━━━ Provided text ━━━

January 28 – February 2 , 2024, Dagstuhl Seminar 24051

Next Generation Protocols for Heterogeneous Systems


Stephanie Balzer (Carnegie Mellon University – Pittsburgh, US)
Marco Carbone (IT University of Copenhagen, DK)
Roland Kuhn (Actyx AG – München, DE)
Peter Thiemann (Universität Freiburg, DE)

For support, please contact

Christina Schwarz for administrative matters

Andreas Dolzmann for scientific matters


The emergence of new computing systems, like cloud computing, blockchains, and Internet of Things (IoT), replaces the traditional monolithic software hardware stack with a distributed heterogeneous model. This change poses new demands on the programming languages for developing such systems: compositionality, allowing decomposition of a system into smaller, possibly heterogeneous parts and composition of the individually verified parts into a verified whole; security, asserting end-to-end integrity and confidentiality; quantitative reasoning methods, accounting for timing and probabilistic events; and, as a cross-cutting concern, certification of asserted properties in terms of independently verifiable, machine-checked proofs.

━━━

— What to do —
• 1. On the seminar page, who is the contact for scientific matters?
• 2. Return the part of the seminar page from "For support, please" to "verifiable, machine-checked proofs.", copied word for word.

━━━ Stored data ━━━

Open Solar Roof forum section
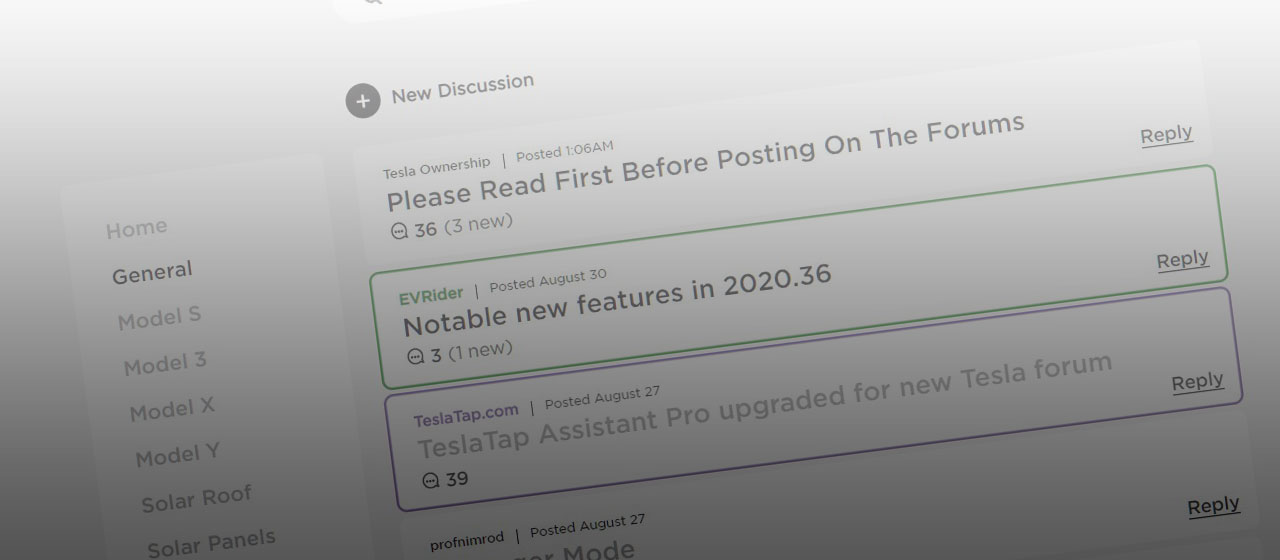Screen dimensions: 1280x560 tap(196, 498)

━━━

— Expected responses —
• 1. Andreas Dolzmann

• 2.
For support, please contact

Christina Schwarz for administrative matters

Andreas Dolzmann for scientific matters


The emergence of new computing systems, like cloud computing, blockchains, and Internet of Things (IoT), replaces the traditional monolithic software hardware stack with a distributed heterogeneous model. This change poses new demands on the programming languages for developing such systems: compositionality, allowing decomposition of a system into smaller, possibly heterogeneous parts and composition of the individually verified parts into a verified whole; security, asserting end-to-end integrity and confidentiality; quantitative reasoning methods, accounting for timing and probabilistic events; and, as a cross-cutting concern, certification of asserted properties in terms of independently verifiable, machine-checked proofs.